If I love to watch running, why don’t I do it? Ready to shake your heads again? I don’t do it because I have a fiercely addictive personality. I am addicted to shoes, bags, chocolates, cheeses, brews, line dancing, technology, my phone, my family. Sure, mostly good things, but when I start something, I usually can’t stop. That, my friends, is what kept me from wanting to run. Fear of addiction. Say what? Running is a great addiction to have, but I knew that if I started, I would soon be getting up early or staying up late, wanting to run. Wanting to run to blow off steam. Wanting to run in the hot. Wanting to run in the rain.
And yes, that is exactly what is happening. The Couch to 5K program has us couch potatoes up and running a 5K in about 10 weeks. Sure, it might take longer, but only two workouts in, I can tell you three things.
One: I am addicted. I love it. I went out and bought new shoes (squeee!!!), running pants (please avoid the track around 8 pm if you don’t wanna see), and a running tank top. I want to live in these clothes. I wake up in the morning and want to go out and do it all again. We were stretching last night and I wanted to get up and do it over. When something upsets me, or stress is high, I no longer tap my vertigo, I tap my “running” addiction.

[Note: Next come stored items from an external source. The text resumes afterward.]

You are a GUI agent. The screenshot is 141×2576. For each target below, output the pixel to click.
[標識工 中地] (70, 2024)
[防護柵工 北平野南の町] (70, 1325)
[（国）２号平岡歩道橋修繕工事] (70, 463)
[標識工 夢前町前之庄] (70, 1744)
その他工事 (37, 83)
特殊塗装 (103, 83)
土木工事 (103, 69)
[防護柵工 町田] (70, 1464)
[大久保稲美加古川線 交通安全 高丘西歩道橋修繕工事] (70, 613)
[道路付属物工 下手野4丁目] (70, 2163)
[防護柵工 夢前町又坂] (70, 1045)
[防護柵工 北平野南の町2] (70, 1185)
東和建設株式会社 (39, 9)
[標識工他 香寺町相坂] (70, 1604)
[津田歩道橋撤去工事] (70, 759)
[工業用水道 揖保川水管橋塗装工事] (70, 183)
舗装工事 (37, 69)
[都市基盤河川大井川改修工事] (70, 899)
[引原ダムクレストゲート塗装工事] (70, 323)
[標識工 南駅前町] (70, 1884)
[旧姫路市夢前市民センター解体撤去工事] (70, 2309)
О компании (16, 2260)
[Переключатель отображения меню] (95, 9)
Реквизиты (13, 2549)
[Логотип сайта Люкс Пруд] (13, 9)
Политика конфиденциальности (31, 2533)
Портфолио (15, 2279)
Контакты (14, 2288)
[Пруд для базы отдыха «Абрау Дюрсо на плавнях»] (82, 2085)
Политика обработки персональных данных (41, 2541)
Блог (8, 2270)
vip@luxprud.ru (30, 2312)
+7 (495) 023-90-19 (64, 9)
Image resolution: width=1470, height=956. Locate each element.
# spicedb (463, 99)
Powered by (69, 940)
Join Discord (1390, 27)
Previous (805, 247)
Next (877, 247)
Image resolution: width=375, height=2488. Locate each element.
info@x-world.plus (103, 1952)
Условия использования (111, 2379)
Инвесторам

Two: Stamina builds over time. So, two workouts in, we are walking 90 seconds, jogging 60 seconds for 20 minutes (following a warmup). Last night, against the theory of the program, I asked Mr. Burgher if we could kick it up and do one more set of jog/walk because what should’ve been our final jog just felt too easy. On Tuesday, I was probably 8 seconds from passing out at the end of that last jog. Sure, I am the slowest runner around, but I am getting better and I L.O.V.E. it.
Three: You have to want it and not care what anyone else thinks. I don’t care how many of you laugh and get skeptical of my goal. I am going to do it anyways. Even in running pants and a tank top, I couldn’t lose my confidence…not even when the high school football team took the track. I want it, it’s what’s good for me. I am lucky to have a good running partner. Mr. Burgher sure could pace a lot faster, but he enjoys working through this with me. We want it, and we’ll do what it takes.
I promise to keep you posted on our journey to the 5K. We probably should set a goal for one to participate in this fall so that we are running for something, but I honestly haven’t checked anything out. Thanks, C, for being an inspiration!